• **Exercise brief**
Copy nothing but the lines below, from the one with "Screen dimensions: 1136x1064" through the one with "This screenshot has height=838, width=1280.", exactly as written; no pictures should appear.

• **Records to process**
▽
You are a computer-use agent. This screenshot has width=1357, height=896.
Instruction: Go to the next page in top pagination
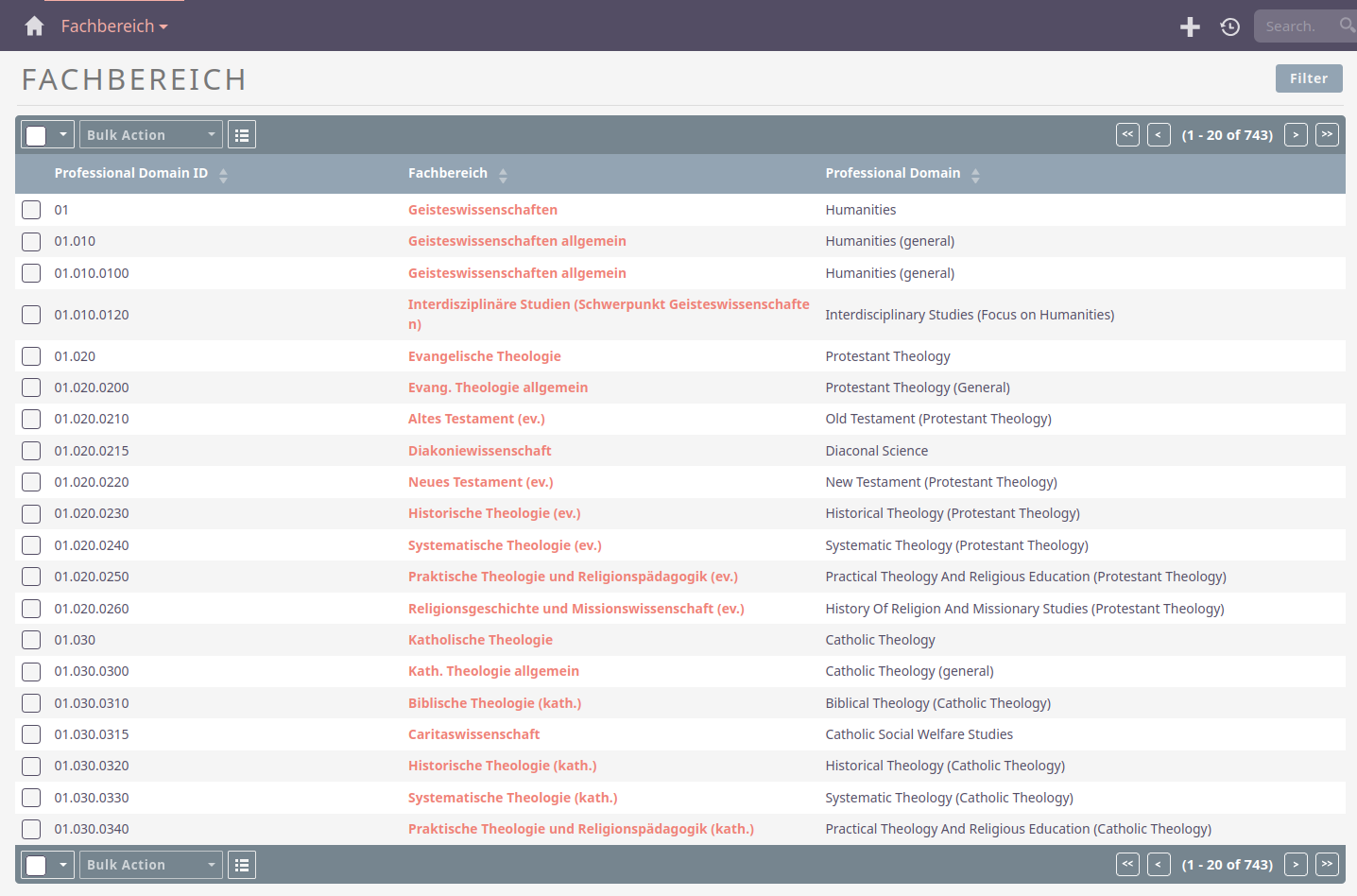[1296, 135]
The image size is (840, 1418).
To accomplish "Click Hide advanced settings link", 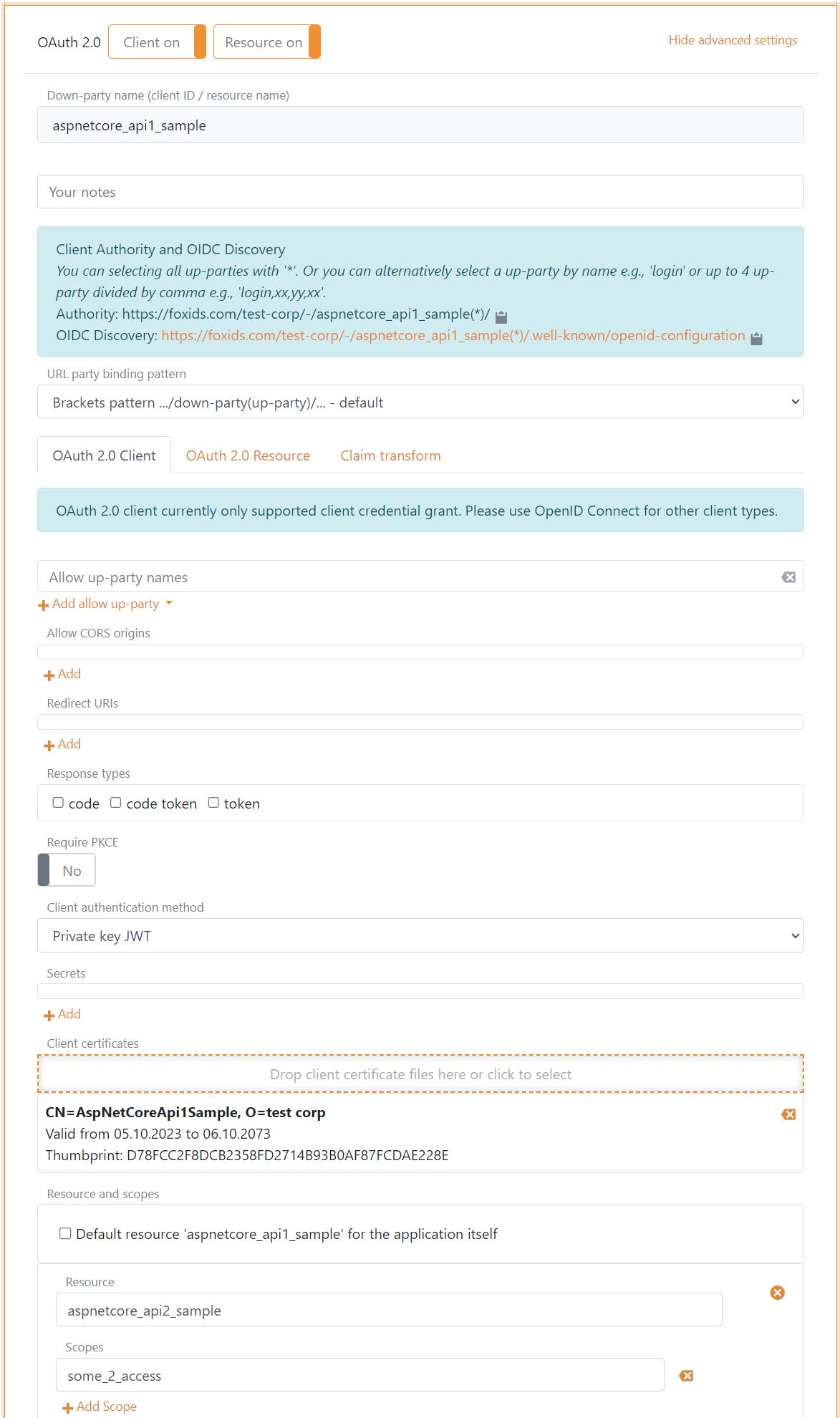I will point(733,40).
△
▽
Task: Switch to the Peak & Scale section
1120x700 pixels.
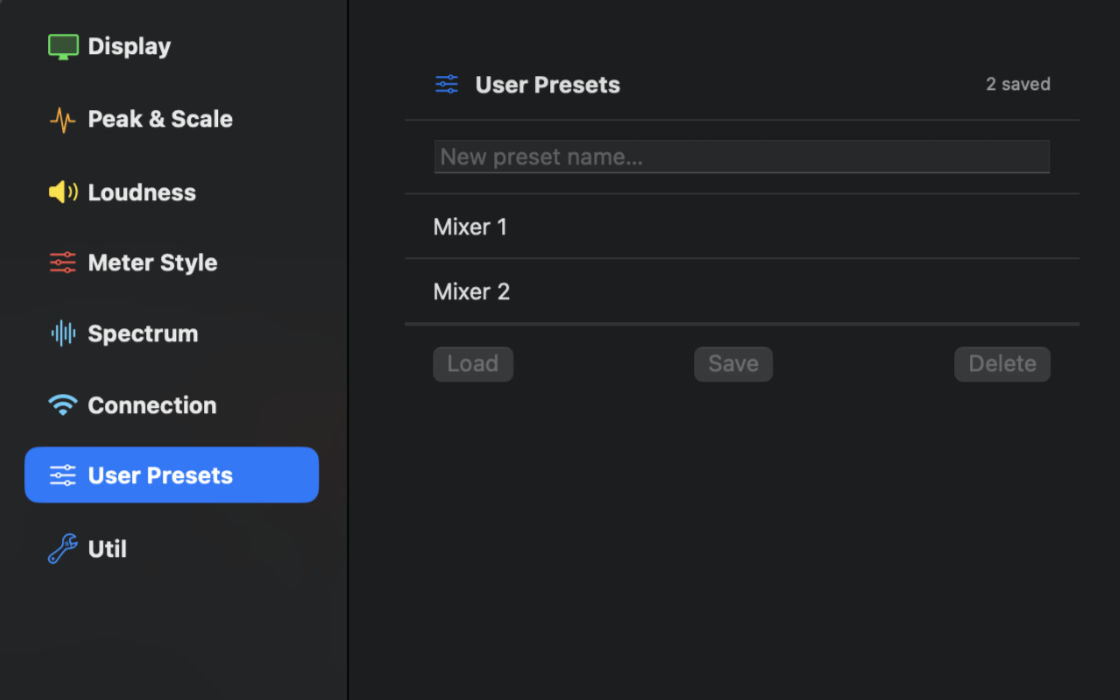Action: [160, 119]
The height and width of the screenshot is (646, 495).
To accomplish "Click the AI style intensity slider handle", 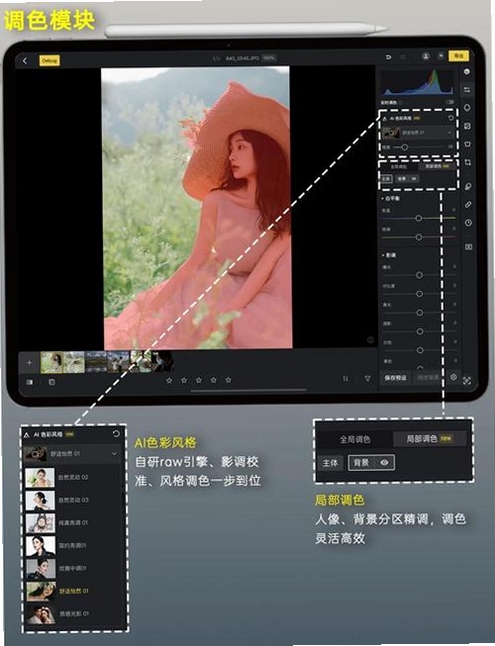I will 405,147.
△
▽
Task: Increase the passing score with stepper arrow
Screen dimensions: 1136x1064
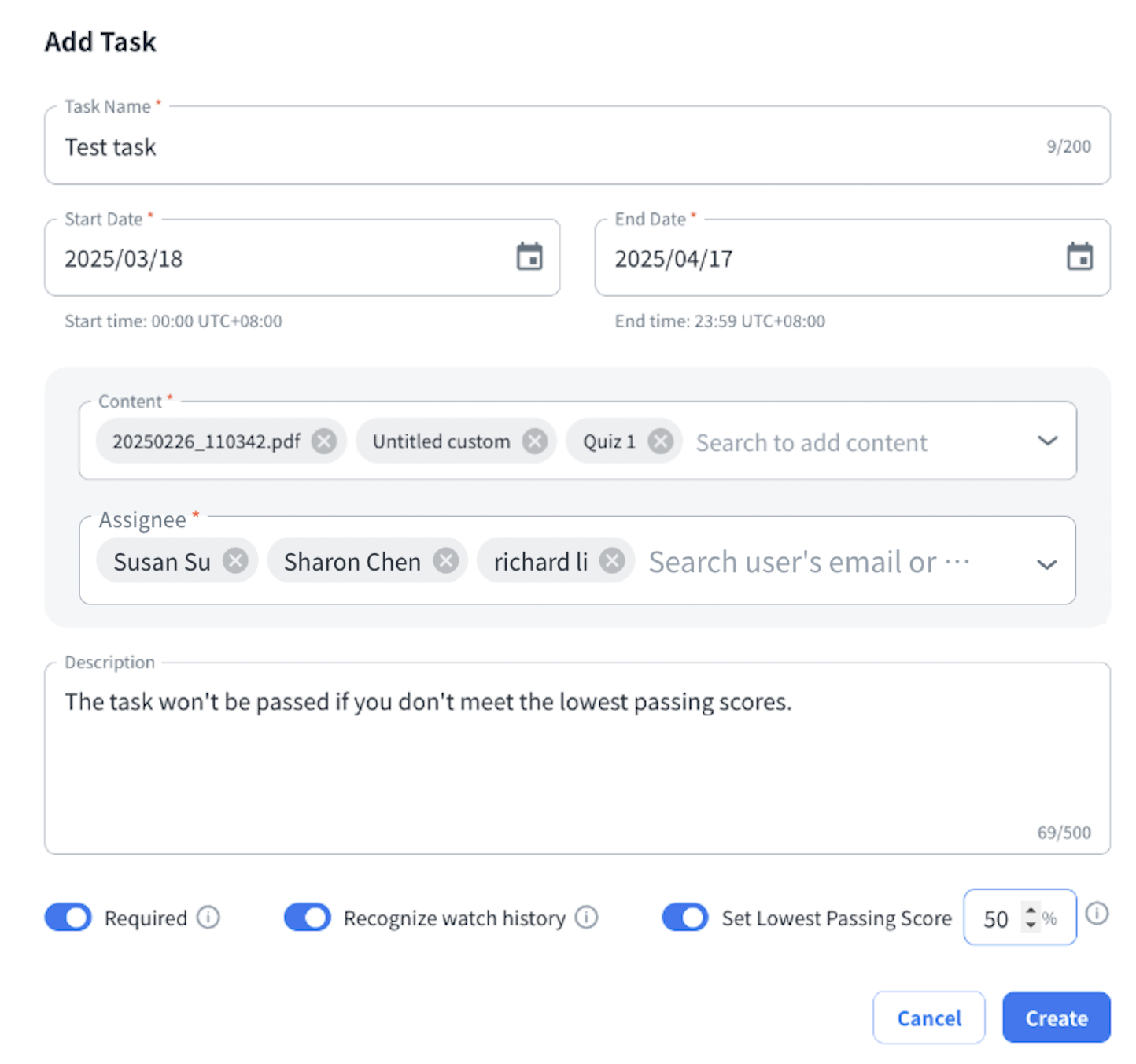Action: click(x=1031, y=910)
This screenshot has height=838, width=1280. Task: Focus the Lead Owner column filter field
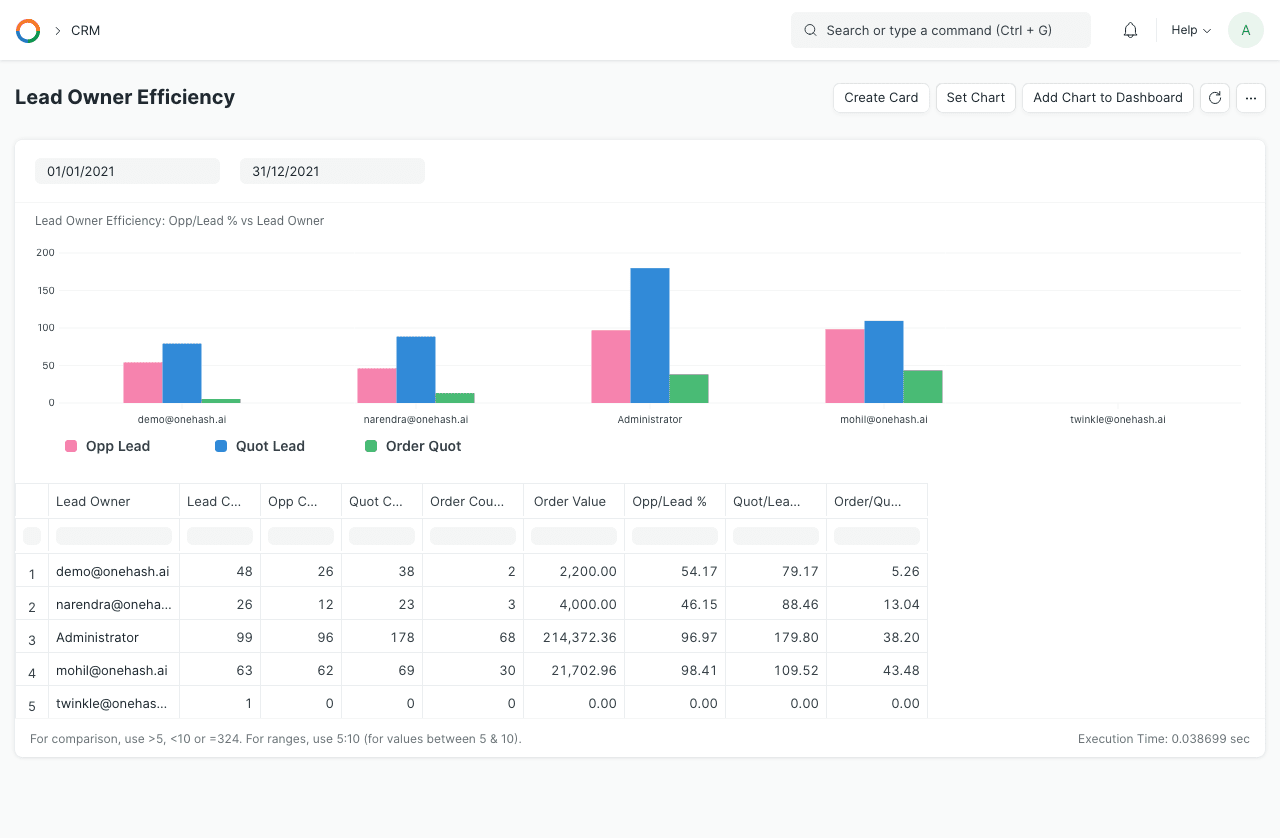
△
• **Written reply**
Screen dimensions: 1136x1064
Action: click(x=1031, y=910)
This screenshot has height=838, width=1280. Task: Focus the Lead Owner column filter field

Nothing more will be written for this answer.